Lack of Understanding
One of the first indications of their lack of understanding can be found in section two, entitled “Bitcoin: an Overview,” by researchers Anton Badev and Matthew Chen. In defining Bitcoin, they say:
“In essence, a bitcoin is an electronic token without reference to any underlying commodity or sovereign currency, and is not a liability on any balance sheet. Owning bitcoins amounts to nothing more than having the ability to move these bitcoins in the Bitcoin ecosystem ... . As such, a bitcoin has no intrinsic value.”
This implies they also lack an understanding of basic economics. The US dollar is an excellent example of a “sovereign currency” that has no more intrinsic value than a bitcoin. While it is true that no legal jurisdiction has classified Bitcoin as a currency, it does not change the fact that bitcoins are used daily for obtaining goods and services. The use of the term “Bitcoin ecosystem,” without defining the parameters of such an ecosystem, was also quite disingenuous.
Smoke and Mirrors
The technical descriptions of how Bitcoin works, how it is created, and how transactions are processed are relatively accurate and clinically written. The explanatory section is the largest part of the report and seems to have been inserted for the purpose of using empirically studied data to lend authority to the questionable analysis and claims.
Researchers claim to have drawn their data from three sources: the public ledger, several of the largest virtual currency exchanges (Mt. Gox, BitStamp, BTCN, BTCE and BitFinex) and the largest Bitcoin gambling website, Satoshi Dice. From this data, they conclude that most smaller transactions (US$100 or less) were made at online gambling websites. While researchers mentioned earlier in the paper that there were more than 64,000 businesses currently accepting Bitcoin, they made no mention of any attempts to collect data from those sources.
Conclusion
The report is nearly 40 pages long and includes numerous charts and graphs describing transaction and trading volumes. Despite this, it can hardly be considered a comprehensive study of Bitcoin and how it is performing in today’s economy. The report instead appears to be an attempt to make the use of bitcoins out to be a fad for traders and gamblers, instead of a growing marketing tool already adopted by some of the world’s largest retailers. There are several places that it attempts to downplay rapid adoption rates by consumers as well.

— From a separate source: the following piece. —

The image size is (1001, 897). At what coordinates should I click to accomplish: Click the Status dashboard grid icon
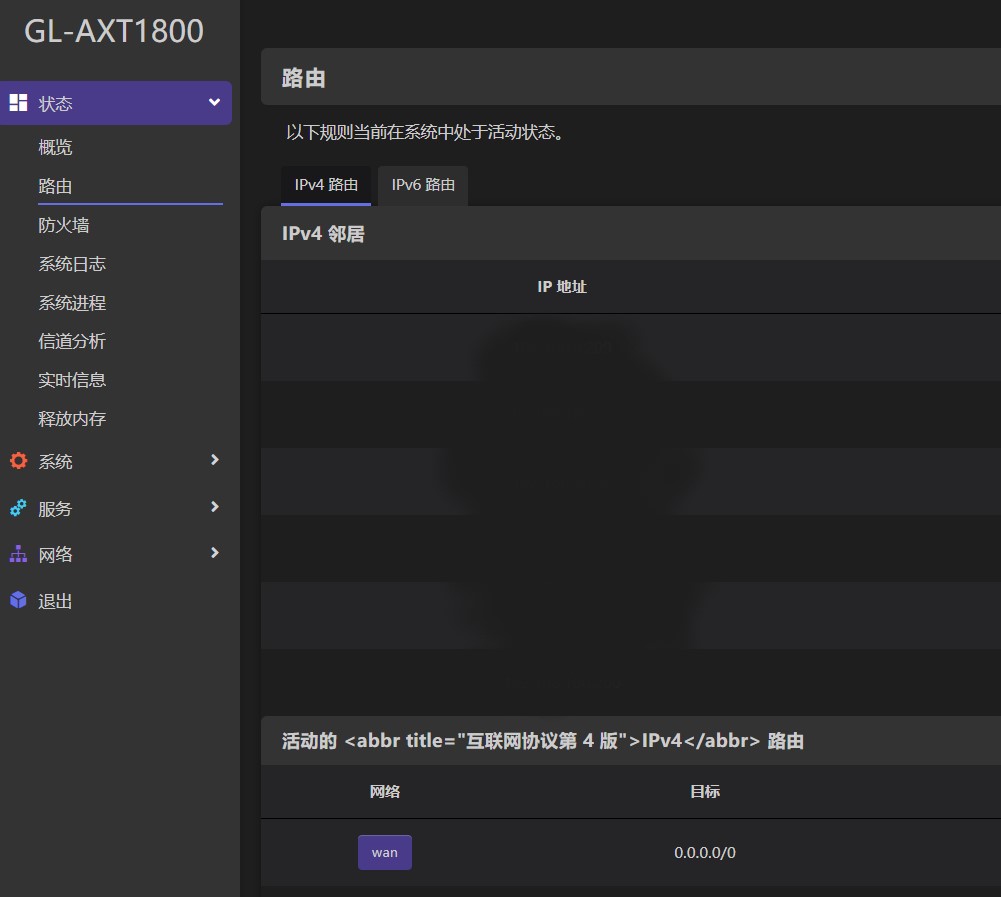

A report like this is hardly worth the time it takes to read it. Any accurate information it offers can be found elsewhere, such as on bitcoincharts.com. The report seems to be a mirror of similar ones written by banks and other Federal Reserve districts in the past. In other words, it repeats the message that “Bitcoin is a waste, but we will steal the technology and use it ourselves to mask our activities from consumers.”